# [WORK ORDER 1]
Reproduce word for word the stretch of the passage on confessional standards from "The core principle" through "requiring forced misinterpretations.".
# [WORK ORDER 2]
Please recast the paragraph of the passage on confessional standards that begins "When properly harmonized" as a short bulleted list that keeps its main facts.
# [WORK ORDER 3]
Using the passage on confessional standards, state whether each claim agrees with it, answering yes or no and quoting the deciding words: (a) The Belgic Confession's statement on the magistrate is found in Article 36. (b) WLC 108 lists these duties under the First Commandment. (c) The distinction reconciles 17th-century English establishment with 18th-century American pluralism.

# [PROVIDED PASSAGE]
------------------------------------
Similarly, the historic Belgic Confession (Article 36) declares that the magistrate’s office carries an active spiritual duty toward the truth of God:
“…also to maintain the sacred ministry, with a view to removing and destroying all idolatry and false worship of the Antichrist; to promote the kingdom of Jesus Christ, and to further the preaching of the gospel of the truth everywhere.”
These confessional standards provide the necessary framework for navigating pluralism without collapsing into religious relativism. While the American revision addresses civil harmony amid religious diversity, it does not absolve rulers from the moral duty to treat false religion as something that ought to be legally restricted and eventually removed. This second principle is articulated in the Westminster Larger Catechism (WLC) 108, which declares that duties under the Second Commandment include “the disapproving, detesting, opposing, all false worship; and, according to each one’s place and calling, removing it, and all monuments of idolatry.”
When properly harmonized, the Westminster standards inform how a biblically informed accommodation of pluralism does not change the objective moral obligations of government rulers. As argued elsewhere, in a morally impoverished legal landscape where abortion is temporarily legalized, the law may procedurally protect the clinics or doctors performing them under the current legal code. Notwithstanding that tragic legal reality, there is a more fundamental moral principle that regards abortion as an objective terror that should be legally outlawed.
The core principle is that (i) a legal practice that is declared to be protected under the law does not logically imply that (ii) the practice ought not to lose its legal standing under the law, so that (iii) the practice, one day, would no longer be protected under the law.
Applying this logic to the American revision of WCF 23.3, legally protecting false religions from “molestation” does not mean false worship ought to be legal. This distinction contextually reconciles 17th-century English establishment with 18th-century American pluralism. It preserves the original civil sanction intent of WCF 19.4 and WLC 108 regarding the first table of the law without requiring forced misinterpretations.
------------------------------------
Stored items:
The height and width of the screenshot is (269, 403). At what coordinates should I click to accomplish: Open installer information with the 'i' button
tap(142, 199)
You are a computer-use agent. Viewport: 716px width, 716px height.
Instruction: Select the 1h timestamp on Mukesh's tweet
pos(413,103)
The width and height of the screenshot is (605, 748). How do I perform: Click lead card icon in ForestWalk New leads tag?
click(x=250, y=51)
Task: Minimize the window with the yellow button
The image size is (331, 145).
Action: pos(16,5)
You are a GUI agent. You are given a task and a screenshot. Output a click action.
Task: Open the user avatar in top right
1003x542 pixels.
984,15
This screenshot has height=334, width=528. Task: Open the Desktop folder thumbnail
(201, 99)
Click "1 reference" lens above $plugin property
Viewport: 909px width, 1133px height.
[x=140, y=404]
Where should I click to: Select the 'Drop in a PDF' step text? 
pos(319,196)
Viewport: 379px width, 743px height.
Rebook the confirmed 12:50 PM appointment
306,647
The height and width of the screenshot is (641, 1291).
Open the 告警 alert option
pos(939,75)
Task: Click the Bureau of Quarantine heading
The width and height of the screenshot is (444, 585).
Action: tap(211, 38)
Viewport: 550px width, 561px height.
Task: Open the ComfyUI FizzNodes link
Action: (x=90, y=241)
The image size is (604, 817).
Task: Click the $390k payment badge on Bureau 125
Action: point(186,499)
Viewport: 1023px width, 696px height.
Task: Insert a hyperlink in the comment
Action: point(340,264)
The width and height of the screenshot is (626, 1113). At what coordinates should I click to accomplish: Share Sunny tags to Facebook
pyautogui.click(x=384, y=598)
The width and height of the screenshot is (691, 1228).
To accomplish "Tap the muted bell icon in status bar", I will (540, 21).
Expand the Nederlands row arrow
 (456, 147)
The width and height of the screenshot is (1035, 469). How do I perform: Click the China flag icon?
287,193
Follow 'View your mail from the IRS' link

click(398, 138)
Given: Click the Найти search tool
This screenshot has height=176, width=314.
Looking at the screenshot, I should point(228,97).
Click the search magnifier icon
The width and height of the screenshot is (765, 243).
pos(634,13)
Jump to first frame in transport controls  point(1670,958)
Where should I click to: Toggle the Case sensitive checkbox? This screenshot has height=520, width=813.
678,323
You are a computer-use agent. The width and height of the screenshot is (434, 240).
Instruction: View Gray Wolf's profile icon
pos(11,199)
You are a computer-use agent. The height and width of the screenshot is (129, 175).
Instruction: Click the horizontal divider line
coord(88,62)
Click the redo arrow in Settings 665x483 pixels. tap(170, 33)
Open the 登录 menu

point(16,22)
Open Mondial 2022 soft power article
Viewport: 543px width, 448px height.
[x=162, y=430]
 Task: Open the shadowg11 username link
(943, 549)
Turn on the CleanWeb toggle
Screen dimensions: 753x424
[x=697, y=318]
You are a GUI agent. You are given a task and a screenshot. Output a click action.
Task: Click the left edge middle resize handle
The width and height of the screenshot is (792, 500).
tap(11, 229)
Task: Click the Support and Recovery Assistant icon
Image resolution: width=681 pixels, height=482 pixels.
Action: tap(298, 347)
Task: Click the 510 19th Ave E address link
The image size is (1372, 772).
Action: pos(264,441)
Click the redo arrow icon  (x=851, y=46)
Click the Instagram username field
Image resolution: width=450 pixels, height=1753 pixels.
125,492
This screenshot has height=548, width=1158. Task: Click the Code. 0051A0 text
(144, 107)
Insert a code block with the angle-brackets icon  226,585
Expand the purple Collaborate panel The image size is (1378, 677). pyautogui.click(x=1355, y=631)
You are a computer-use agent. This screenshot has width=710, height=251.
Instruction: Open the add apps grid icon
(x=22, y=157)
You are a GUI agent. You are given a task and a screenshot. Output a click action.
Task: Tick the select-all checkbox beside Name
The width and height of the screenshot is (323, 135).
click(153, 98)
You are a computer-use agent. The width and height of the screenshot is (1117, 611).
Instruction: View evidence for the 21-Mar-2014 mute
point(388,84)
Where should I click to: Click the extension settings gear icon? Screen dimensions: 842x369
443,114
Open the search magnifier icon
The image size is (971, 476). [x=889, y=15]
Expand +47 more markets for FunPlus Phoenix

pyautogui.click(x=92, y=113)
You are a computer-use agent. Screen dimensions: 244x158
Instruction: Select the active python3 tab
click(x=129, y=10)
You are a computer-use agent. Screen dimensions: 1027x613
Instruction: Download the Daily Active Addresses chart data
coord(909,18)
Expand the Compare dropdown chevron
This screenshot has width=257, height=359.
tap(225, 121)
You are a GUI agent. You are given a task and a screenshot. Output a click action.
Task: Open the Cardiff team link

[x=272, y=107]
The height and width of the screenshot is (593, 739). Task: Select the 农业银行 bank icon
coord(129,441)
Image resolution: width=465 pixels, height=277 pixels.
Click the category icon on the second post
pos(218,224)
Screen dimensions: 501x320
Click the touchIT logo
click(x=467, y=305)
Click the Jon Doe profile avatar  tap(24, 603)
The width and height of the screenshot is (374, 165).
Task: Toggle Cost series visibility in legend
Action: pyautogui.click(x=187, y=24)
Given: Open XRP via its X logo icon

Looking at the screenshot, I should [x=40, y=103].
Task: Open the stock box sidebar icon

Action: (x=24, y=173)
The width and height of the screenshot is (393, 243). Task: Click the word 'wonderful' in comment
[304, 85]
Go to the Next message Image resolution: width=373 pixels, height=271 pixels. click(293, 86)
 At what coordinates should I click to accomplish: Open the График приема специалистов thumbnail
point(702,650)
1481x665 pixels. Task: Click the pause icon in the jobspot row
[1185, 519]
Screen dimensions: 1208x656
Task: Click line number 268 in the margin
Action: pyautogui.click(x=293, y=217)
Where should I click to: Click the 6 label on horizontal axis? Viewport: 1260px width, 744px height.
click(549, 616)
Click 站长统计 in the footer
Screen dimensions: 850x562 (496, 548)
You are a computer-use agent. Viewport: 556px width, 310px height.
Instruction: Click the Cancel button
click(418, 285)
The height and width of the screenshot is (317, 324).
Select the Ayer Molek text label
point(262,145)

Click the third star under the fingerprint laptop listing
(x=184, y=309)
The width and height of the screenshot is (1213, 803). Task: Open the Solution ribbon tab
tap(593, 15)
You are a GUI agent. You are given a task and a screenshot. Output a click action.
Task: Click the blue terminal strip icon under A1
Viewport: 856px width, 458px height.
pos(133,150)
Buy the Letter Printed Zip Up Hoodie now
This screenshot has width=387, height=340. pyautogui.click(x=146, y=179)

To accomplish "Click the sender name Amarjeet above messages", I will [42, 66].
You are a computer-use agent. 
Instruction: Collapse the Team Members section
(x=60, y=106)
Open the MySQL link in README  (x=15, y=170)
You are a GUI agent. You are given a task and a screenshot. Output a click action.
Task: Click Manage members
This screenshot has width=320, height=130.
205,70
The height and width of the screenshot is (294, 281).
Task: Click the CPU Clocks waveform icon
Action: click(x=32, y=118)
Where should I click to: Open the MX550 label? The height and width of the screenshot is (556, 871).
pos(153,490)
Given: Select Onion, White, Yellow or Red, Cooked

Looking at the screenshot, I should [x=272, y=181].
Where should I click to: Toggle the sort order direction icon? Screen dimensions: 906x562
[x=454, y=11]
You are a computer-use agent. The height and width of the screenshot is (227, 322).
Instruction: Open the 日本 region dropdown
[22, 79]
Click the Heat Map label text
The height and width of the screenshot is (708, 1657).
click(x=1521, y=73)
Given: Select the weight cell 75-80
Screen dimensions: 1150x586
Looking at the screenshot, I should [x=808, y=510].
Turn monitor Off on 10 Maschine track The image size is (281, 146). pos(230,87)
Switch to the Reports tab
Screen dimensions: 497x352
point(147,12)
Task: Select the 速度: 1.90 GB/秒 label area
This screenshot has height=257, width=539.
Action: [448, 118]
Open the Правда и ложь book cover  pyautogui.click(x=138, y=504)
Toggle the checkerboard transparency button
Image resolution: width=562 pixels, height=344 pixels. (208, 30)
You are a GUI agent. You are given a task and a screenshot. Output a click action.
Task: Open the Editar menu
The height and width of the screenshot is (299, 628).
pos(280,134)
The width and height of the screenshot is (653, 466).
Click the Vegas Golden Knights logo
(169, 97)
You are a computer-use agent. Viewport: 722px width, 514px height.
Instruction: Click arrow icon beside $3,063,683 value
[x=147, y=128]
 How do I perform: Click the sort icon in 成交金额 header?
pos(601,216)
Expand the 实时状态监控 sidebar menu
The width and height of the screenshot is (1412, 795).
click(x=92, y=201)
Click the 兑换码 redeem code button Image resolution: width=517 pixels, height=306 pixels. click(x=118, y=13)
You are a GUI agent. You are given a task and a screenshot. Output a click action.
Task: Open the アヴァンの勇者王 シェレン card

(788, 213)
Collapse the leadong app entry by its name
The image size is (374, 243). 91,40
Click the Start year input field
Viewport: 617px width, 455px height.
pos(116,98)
------------------------------------
# [ANSWER 1]
The core principle is that (i) a legal practice that is declared to be protected under the law does not logically imply that (ii) the practice ought not to lose its legal standing under the law, so that (iii) the practice, one day, would no longer be protected under the law.
Applying this logic to the American revision of WCF 23.3, legally protecting false religions from “molestation” does not mean false worship ought to be legal. This distinction contextually reconciles 17th-century English establishment with 18th-century American pluralism. It preserves the original civil sanction intent of WCF 19.4 and WLC 108 regarding the first table of the law without requiring forced misinterpretations.

# [ANSWER 2]
- Properly harmonized, the Westminster standards show that a biblically informed accommodation of pluralism leaves the objective moral obligations of government rulers unchanged.
- Where abortion is temporarily legalized, the law may procedurally protect the clinics or doctors performing it under the current legal code.
- A more fundamental moral principle still regards abortion as an objective terror that should be legally outlawed.

# [ANSWER 3]
(a) Yes: "the historic Belgic Confession (Article 36)"
(b) No: "duties under the Second Commandment"
(c) Yes: "This distinction contextually reconciles 17th-century English establishment with 18th-century American pluralism."